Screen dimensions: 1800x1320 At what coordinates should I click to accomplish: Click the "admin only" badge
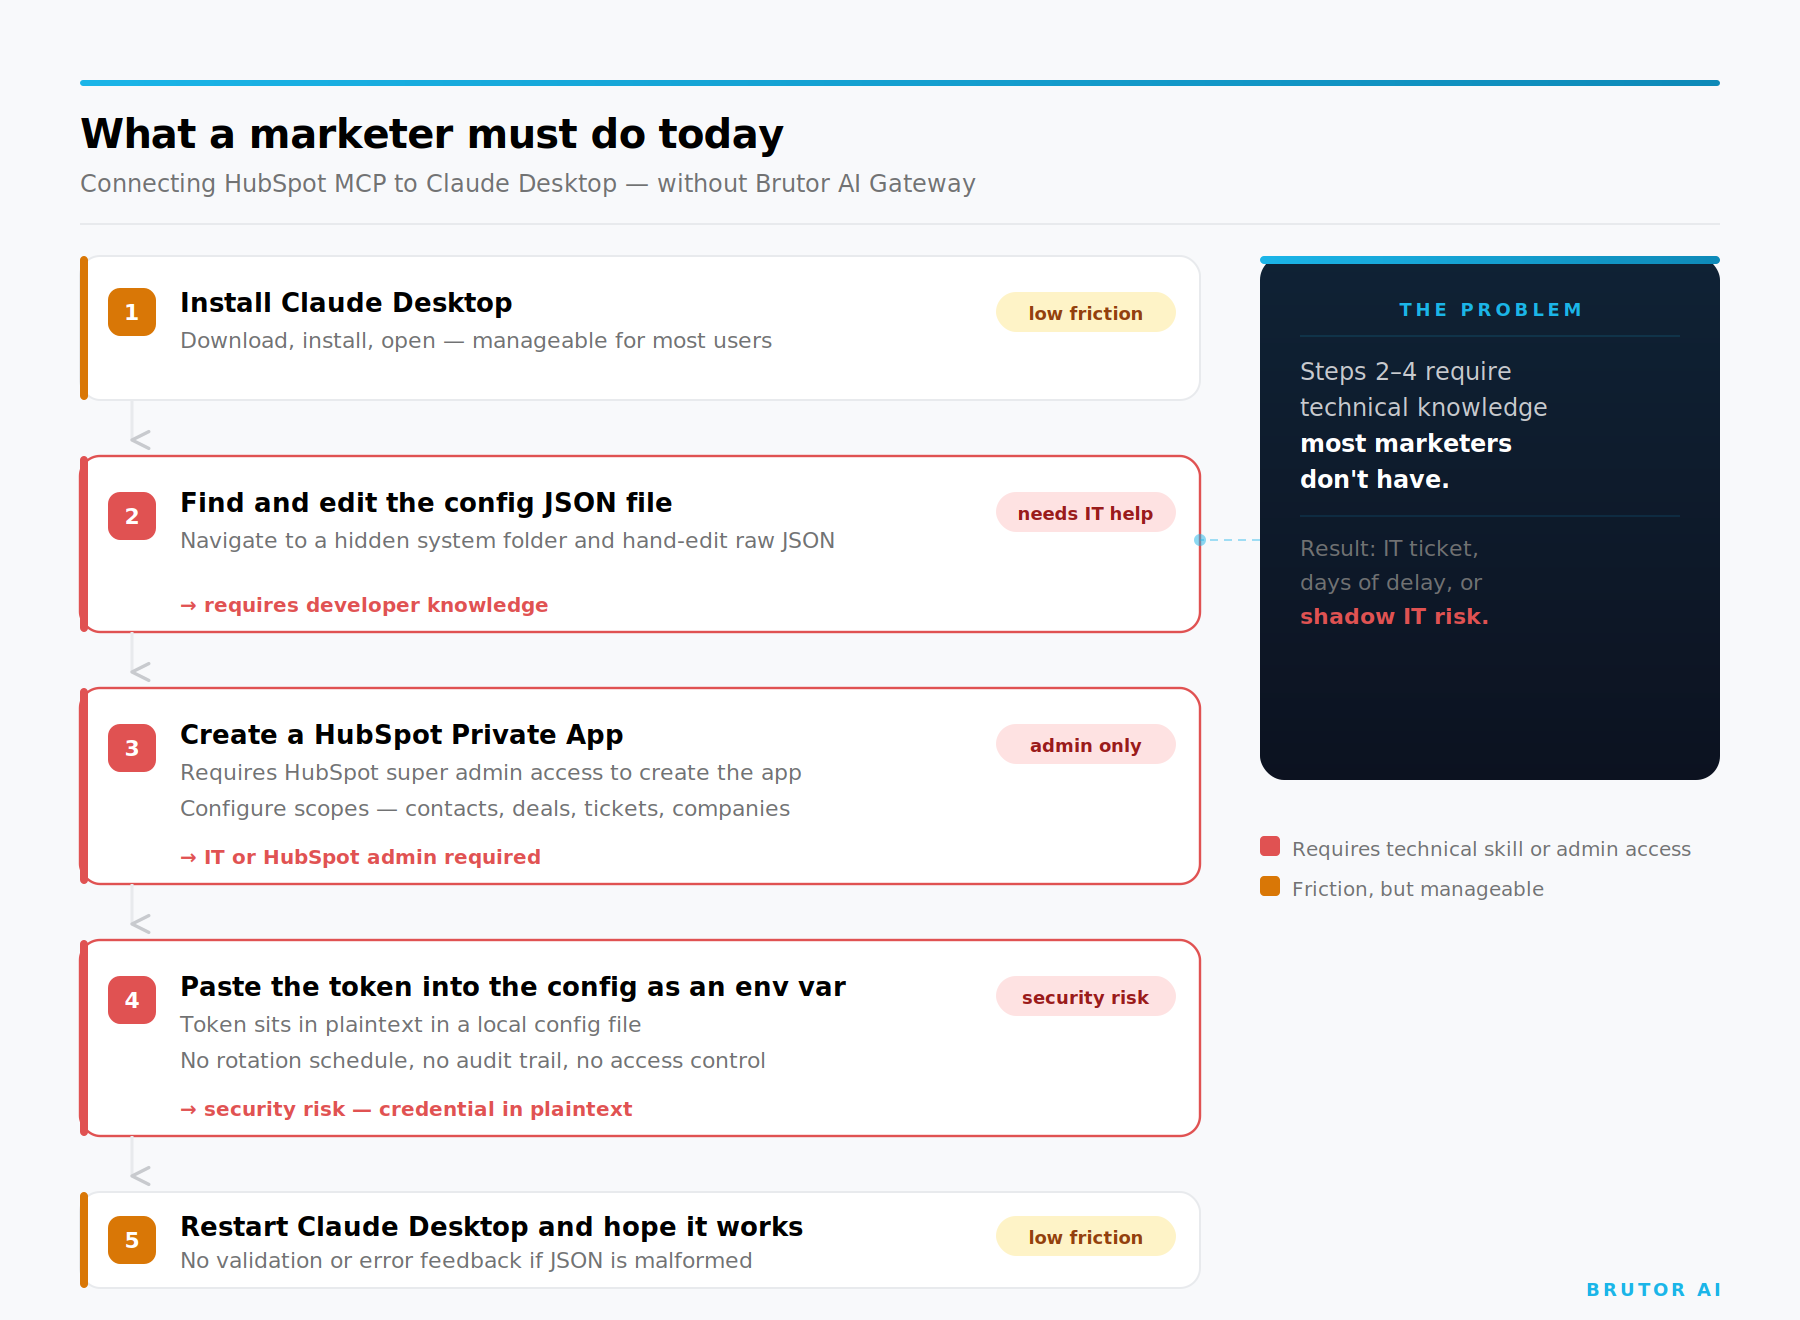[x=1085, y=744]
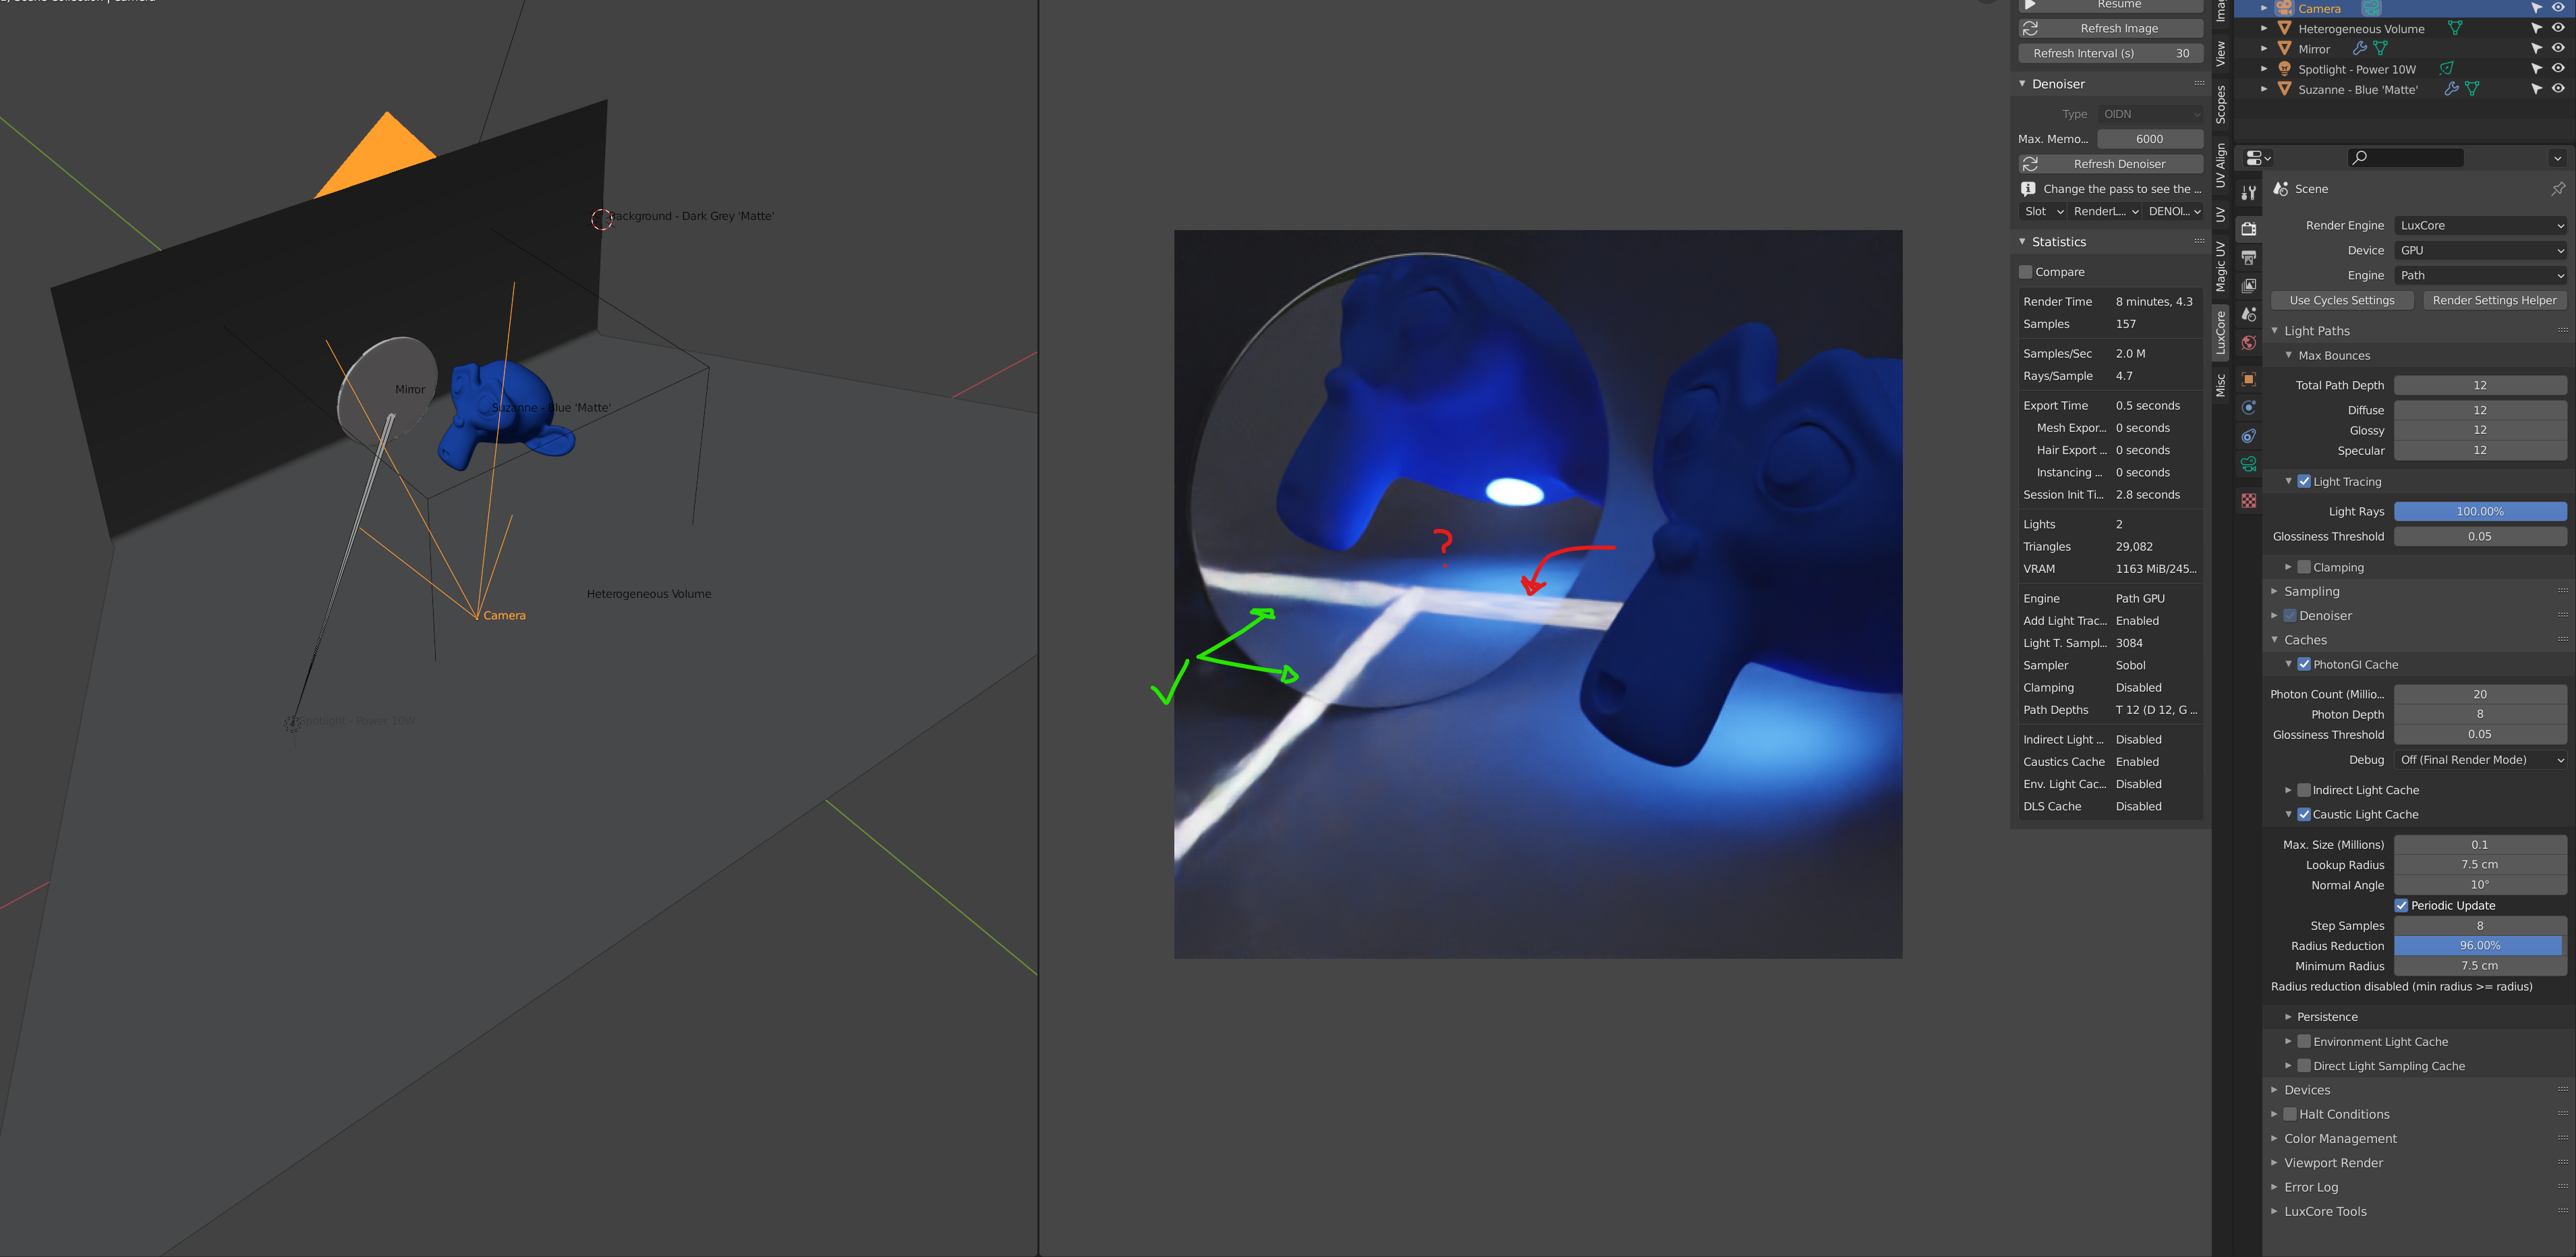Screen dimensions: 2576x1257
Task: Open the Texture properties checker icon
Action: click(2248, 500)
* * * * *
▶ **Problem statement**
Reprint each of the records exactly and skip the images.

▶ **Reply to the task**
Screen dimensions: 1800x1320 At what coordinates should I click to accomplish: Click the "admin only" badge
[x=1085, y=744]
Screen dimensions: 2576x1257
Task: Open the Texture properties checker icon
Action: click(2248, 500)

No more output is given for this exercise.